TaSA: Two-Phased Deep Predictive Learning of Tactile Sensory Attenuation for Improving In-Grasp Manipulation

Source: arXiv:2602.05468 · Published 2026-02-05 · By Pranav Ponnivalavan, Satoshi Funabashi, Alexander Schmitz, Tetsuya Ogata, Shigeki Sugano

TL;DR

TaSA tackles a very specific but important failure mode in tactile manipulation: when a dexterous hand has to tell the difference between its own fingers/palm touching each other and the object actually contacting the environment. The paper’s core claim is that if you do not model self-touch explicitly, the tactile stream becomes ambiguous and policies can mistake self-collision for task completion, especially in insertion-style tasks where forces are small and contact patterns are similar. The proposed remedy is a two-stage predictive framework inspired by sensory attenuation: first learn a forward model of self-touch from hand configuration, then feed that predicted self-touch into a recurrent motion policy so the controller can attenuate predictable self-generated signals and focus on object contact.

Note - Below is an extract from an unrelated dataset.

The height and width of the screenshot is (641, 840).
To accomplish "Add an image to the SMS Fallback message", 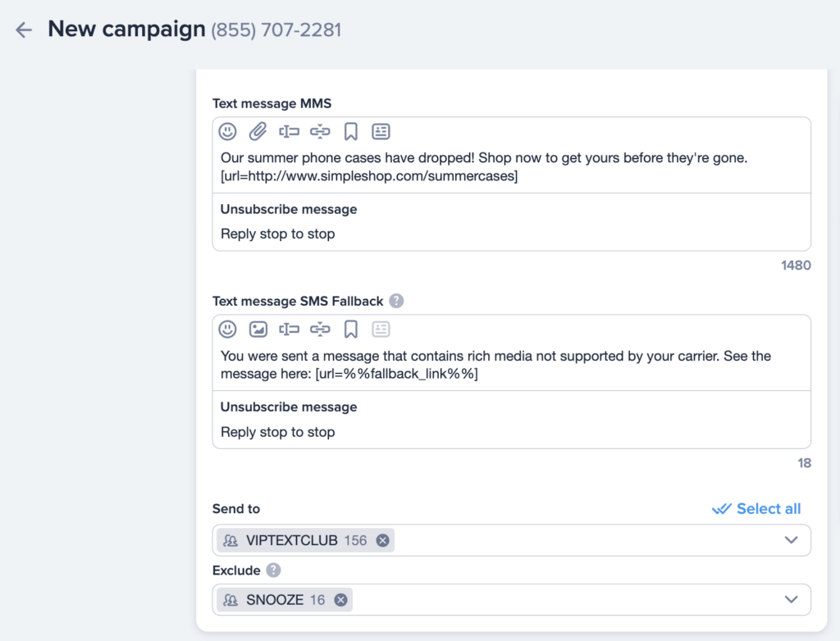I will click(258, 329).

Empirically, the authors test this on an Allegro Hand with uSkin tactile sensors on the index and thumb, using teleoperated data and three precision insertion tasks: paper clip fixing, coin insertion, and pencil lead insertion. The paper reports that adding predicted self-touch to raw tactile input substantially improves success on all three tasks, with especially large gains on the hardest pencil-lead setting. The strongest results are the unseen-position generalization cases: middle-slot paper clip fixing and coin insertion both reach 100% success with RT+Self, while raw tactile baselines stay materially lower. The authors also show that predicted self-touch tracks measured self-contact closely on held-out episodes, with correlations around 0.96 (thumb) and 0.98 (index), and they use PCA plots to argue that augmenting raw tactile with self-touch produces cleaner class separation in feature space.

Key findings

Self-touch prediction on held-out episodes tracks measured tactile self-contact with reported correlations of r ≈ 0.96 for the thumb tip and r ≈ 0.98 for the index tip (Fig. 7).
In paper clip fixing, raw tactile only reaches 42/60 = 70% success, while RT+Self reaches 57/60 = 95% (Table VI).
In paper clip fixing, the unseen middle placement is solved perfectly with RT+Self: 10/10 for both big and small clips, versus 8/10 and 8/10 under RT only (Table VI).
In coin insertion, raw tactile only achieves 61/90 = 68% success, while RT+Self achieves 83/90 = 92% (Table VII).
In coin insertion, the held-out middle slot is 10/10 for all three coin types under RT+Self, versus 7/10 for each coin type under RT only (Table VII).
In pencil-lead insertion, raw tactile only reaches 66/250 = 26% success, while RT+Self reaches 146/250 = 58% (Table VIII).
For the hardest pencil-lead conditions, RT+Self improves the 0.7 mm lead from 0/10 at -20° to 3/10, and the 2.0 mm lead from 3/10 to 7/10 at -20° (Table VIII).
The self-touch learning phase was trained on 200 teleoperated episodes sampled at 10 Hz with 400 time steps each, collected from random index-thumb motions spanning light grazing to sustained contact.

Methodology — deep read

TaSA is explicitly a two-phase predictive control pipeline. The threat or failure mode it addresses is not an external adversary in the cybersecurity sense, but a perception/control ambiguity: when a robot hand touches itself during manipulation, the tactile stream mixes self-generated signals with object-induced signals, and a policy trained on raw tactile alone can misread self-contact as successful object interaction or stable grasping. The paper assumes a dexterous hand with sufficient tactile resolution to observe these distinctions, and that self-touch can be learned from hand configuration without needing object context. In the manipulation phase, the model assumes access to current joint positions, commanded joint positions, and raw tactile signals; the self-touch model is frozen and reused as a differentiable forward model. There is no explicit adversarial setting, no attacker model, and no discussion of malicious perturbations.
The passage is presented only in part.